» BRIEF
Copy the records word for word, starting at their first line and ending at the line that contains "This screenshot has width=1550, height=784.", with both lines included.

» DATA RECORDS

* * * *

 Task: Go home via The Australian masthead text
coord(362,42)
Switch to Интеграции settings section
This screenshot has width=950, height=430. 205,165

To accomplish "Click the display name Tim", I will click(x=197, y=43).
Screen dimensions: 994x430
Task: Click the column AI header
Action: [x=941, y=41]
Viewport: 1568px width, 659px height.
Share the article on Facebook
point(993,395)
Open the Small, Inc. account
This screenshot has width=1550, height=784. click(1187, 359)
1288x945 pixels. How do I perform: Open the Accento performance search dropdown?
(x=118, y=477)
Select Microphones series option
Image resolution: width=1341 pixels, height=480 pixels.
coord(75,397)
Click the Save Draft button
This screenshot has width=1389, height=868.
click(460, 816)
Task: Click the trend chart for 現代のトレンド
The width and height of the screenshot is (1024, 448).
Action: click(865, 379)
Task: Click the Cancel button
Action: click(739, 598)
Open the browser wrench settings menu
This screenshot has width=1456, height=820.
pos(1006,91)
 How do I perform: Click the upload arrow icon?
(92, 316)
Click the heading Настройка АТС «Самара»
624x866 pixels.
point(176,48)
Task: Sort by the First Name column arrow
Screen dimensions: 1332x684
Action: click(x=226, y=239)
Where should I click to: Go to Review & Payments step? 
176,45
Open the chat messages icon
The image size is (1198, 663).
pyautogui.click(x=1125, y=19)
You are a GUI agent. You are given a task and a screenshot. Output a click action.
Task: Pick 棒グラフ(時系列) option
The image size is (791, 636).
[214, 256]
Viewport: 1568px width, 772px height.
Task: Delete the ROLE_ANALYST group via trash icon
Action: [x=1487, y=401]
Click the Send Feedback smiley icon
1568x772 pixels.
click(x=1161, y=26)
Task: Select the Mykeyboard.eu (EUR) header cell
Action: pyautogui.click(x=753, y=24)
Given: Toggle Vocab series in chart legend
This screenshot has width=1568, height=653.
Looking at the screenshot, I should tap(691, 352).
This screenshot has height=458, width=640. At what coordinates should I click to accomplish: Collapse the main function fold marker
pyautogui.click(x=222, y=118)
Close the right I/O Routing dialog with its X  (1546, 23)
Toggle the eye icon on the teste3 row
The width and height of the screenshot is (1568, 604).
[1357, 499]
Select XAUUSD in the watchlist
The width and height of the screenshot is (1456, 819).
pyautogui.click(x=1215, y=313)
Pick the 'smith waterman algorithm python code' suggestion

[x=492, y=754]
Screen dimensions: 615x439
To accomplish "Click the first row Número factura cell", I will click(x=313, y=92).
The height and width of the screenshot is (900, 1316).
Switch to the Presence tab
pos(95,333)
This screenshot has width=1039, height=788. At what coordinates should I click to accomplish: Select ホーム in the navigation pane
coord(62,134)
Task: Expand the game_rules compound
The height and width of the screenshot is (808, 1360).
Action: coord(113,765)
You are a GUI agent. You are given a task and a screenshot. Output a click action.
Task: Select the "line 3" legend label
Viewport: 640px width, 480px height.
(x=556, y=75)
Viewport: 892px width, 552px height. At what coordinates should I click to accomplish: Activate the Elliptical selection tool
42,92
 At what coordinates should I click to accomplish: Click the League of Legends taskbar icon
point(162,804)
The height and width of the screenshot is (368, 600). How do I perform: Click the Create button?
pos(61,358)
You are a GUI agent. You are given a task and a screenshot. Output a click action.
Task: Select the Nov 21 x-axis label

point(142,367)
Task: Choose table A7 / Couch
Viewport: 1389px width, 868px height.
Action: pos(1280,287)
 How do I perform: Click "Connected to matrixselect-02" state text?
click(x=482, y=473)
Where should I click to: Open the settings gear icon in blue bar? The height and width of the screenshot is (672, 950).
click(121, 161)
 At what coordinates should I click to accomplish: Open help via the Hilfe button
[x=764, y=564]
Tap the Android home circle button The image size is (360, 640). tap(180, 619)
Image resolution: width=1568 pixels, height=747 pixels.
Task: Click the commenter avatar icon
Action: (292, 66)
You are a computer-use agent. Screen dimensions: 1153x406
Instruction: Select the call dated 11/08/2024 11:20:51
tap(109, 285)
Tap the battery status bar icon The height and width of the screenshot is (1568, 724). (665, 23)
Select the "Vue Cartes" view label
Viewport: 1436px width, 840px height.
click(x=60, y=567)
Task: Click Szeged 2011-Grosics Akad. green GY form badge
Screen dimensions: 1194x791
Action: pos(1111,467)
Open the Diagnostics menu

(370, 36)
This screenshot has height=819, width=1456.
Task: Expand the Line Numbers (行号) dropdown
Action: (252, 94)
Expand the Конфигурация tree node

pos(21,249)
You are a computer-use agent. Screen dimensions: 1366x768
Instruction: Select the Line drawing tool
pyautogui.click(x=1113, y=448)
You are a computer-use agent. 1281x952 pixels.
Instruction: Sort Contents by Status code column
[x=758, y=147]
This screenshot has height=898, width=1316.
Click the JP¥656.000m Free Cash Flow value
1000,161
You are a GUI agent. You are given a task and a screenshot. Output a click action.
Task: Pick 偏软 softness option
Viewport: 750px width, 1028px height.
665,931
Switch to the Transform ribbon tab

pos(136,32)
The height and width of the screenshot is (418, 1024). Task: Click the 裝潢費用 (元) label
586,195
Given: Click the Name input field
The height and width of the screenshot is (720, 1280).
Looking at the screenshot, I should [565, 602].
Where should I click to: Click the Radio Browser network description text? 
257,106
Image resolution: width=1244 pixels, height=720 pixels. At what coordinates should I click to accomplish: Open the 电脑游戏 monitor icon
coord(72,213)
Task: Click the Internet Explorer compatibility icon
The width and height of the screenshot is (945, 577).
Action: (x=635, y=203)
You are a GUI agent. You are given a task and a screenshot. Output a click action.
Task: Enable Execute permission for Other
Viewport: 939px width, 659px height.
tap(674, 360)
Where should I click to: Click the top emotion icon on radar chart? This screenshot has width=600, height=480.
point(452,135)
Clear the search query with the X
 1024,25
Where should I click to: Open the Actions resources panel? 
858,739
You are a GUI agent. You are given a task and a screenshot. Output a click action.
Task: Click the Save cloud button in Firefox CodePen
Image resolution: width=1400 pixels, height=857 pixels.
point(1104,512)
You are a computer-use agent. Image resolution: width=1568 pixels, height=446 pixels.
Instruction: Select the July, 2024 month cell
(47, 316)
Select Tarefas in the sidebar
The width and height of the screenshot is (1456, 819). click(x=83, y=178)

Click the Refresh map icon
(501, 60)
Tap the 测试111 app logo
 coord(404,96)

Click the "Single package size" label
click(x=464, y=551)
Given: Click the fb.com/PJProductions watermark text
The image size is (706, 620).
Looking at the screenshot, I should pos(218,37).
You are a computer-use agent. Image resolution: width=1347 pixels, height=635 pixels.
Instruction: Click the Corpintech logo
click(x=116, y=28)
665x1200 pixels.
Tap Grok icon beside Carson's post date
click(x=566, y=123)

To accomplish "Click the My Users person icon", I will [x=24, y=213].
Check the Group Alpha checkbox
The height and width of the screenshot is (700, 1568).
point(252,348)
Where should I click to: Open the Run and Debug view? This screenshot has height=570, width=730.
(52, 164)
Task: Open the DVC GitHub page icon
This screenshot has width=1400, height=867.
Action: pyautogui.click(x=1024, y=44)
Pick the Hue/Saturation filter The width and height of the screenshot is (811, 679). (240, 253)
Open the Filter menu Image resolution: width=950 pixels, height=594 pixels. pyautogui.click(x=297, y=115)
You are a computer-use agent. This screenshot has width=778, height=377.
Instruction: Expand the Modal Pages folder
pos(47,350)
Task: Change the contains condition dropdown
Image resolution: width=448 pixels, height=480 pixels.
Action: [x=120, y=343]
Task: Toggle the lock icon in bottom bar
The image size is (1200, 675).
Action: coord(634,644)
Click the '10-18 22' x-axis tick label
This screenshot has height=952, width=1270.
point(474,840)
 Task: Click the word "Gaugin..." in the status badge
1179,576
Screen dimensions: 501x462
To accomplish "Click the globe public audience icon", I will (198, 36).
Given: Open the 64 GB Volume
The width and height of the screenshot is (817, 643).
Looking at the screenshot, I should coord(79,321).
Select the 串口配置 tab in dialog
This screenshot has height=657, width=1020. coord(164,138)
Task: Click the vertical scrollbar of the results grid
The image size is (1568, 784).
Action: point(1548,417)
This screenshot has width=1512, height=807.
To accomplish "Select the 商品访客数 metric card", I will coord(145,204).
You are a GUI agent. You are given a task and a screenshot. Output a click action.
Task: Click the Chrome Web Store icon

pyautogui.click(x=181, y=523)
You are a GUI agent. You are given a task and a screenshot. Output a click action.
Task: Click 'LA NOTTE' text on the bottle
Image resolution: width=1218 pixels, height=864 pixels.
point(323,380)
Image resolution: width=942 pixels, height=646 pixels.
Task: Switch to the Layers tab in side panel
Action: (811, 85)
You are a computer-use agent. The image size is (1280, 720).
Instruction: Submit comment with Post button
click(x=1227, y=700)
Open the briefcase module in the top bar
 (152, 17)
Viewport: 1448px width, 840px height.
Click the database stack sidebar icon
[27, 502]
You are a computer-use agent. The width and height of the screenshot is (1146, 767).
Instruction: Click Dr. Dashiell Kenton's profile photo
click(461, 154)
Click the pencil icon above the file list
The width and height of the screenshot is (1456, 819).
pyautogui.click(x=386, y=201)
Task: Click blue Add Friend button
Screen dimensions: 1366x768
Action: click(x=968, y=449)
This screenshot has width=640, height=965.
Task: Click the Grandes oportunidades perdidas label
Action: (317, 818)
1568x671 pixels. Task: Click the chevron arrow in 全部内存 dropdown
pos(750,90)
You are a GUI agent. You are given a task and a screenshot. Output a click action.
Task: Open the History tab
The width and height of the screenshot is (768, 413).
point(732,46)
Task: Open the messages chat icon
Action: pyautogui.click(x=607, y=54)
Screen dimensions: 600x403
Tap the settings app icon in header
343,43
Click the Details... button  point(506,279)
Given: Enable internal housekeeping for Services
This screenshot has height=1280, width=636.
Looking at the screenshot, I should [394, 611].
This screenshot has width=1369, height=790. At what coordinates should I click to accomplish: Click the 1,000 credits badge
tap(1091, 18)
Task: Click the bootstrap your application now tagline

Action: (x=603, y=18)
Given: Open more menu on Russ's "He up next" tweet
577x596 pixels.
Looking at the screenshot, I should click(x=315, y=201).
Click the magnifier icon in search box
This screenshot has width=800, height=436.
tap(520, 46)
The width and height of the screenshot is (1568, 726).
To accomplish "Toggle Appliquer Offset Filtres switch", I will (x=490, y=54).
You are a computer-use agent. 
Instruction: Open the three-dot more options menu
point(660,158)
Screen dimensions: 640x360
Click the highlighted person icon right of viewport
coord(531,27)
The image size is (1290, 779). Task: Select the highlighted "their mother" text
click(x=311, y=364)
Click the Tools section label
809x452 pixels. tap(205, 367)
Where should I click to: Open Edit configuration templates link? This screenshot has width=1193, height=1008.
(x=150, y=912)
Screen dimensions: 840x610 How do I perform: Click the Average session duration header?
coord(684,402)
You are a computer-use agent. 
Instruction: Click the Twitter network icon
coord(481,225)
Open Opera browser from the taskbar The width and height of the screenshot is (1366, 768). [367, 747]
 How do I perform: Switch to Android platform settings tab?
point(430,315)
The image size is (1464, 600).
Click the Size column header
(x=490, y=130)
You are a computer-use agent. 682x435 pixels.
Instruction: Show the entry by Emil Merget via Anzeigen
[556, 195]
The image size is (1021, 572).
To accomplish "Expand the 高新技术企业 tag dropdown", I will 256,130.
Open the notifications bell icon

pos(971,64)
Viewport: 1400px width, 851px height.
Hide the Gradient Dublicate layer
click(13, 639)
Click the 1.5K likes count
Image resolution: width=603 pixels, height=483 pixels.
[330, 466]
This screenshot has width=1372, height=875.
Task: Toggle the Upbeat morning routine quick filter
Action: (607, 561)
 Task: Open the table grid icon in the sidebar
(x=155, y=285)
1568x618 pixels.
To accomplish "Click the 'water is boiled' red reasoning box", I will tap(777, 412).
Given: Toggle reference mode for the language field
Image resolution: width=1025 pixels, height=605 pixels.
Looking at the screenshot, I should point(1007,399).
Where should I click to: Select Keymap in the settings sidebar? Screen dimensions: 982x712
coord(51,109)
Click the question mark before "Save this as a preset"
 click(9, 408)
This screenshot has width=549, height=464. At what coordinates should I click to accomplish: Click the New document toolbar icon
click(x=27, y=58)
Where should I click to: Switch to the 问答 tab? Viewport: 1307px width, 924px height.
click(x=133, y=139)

* * * *

» FINAL RESULT
 Task: Go home via The Australian masthead text
coord(362,42)
Switch to Интеграции settings section
This screenshot has width=950, height=430. 205,165

To accomplish "Click the display name Tim", I will click(x=197, y=43).
Screen dimensions: 994x430
Task: Click the column AI header
Action: [x=941, y=41]
Viewport: 1568px width, 659px height.
Share the article on Facebook
point(993,395)
Open the Small, Inc. account
This screenshot has width=1550, height=784. click(1187, 359)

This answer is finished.